今の社会はそれまでの世代の人達の努力の成果と言っても過言ではない。感謝するべきである。
社会制度も文化も数々の発明品も研究の成果もそれぞれ幾多の分野で多くの人達のそれこそ命を懸けた活動の結果だ。
理不尽な事に立ち向かった人も、何世代の掛かったこともあっただろう。
そこで今の自分達の生活を見てみると、それら先人の努力の成果の上に成り立っている事を感じる事は稀ではなかろうか。
人は便利になった社会に慣れてしまうともう元には戻れない。たった数年の事なのに今さら携帯電話の無い社会に戻れない様に。便利なものを使う様になったからと言ってその分出来た余裕を人は他の生産的活動や勉強等に向け努力したりすることは少ない。

なぜか。

今働いている人は何のために働いているのだろうか。今勉強している学生は何のために勉強しているのか。より大きな仕事をするためにキャリアを積んでいるのだろうか。更に高度な研究を進めるために勉強しているのだろうか。もちろんそうした人がいることを否定はしないし、その気概や賞賛に値する。多くはそうではないのではないか。
食べるために働いている?家族を食べさせるために?それもそうなのかも知れないが、それならもっと楽な仕事もあるはずだ。食べるだけならば。
つまり人はのんびり休んだり遊んだりするために働いているわけなのだ。

始めの話に戻すと、人が必死で努力して社会を変えようとしているのは変わった社会で楽をするためなのだ。彼の世代では無理かも知れなくても子孫の世代で楽が出来るなら頑張ろう、と言うことなのだ。通勤電車が早くなり多くなっているのも少しでも朝寝が出来るようにという目的なのだ。人は怠けるためにはあらゆる努力を惜しまない。難しい研究も複雑な社会制度改革も将来のんびり怠けるためにやっていることなのだ。

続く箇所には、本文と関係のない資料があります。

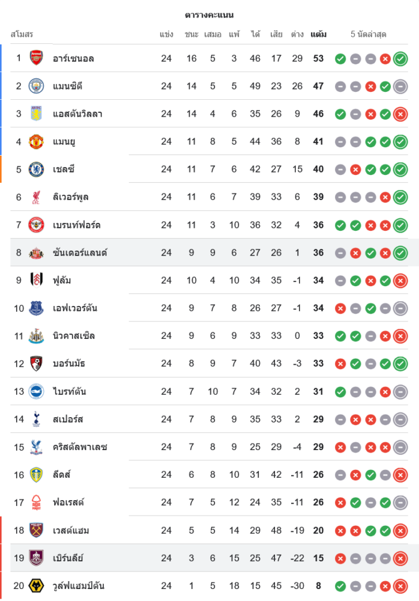The height and width of the screenshot is (601, 419).
Task: Click the Everton club crest icon
Action: 37,308
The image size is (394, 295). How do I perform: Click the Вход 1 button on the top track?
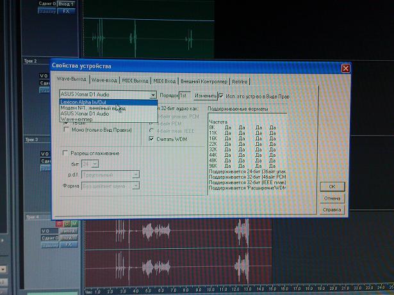[68, 4]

だから良くサボってしまったり遅刻が多かったり怠けたりしている人と言うのは、ちょっと先取りした新人類なのだ。
過去の賢人達の努力を認め、感謝する気持ちがあるなら彼らの分までぐうたらするのが正しい事なのだ。
せっかくここまで怠けても生きていける社会を作ってくれたのだ。一生懸命ぐうたらしなくては。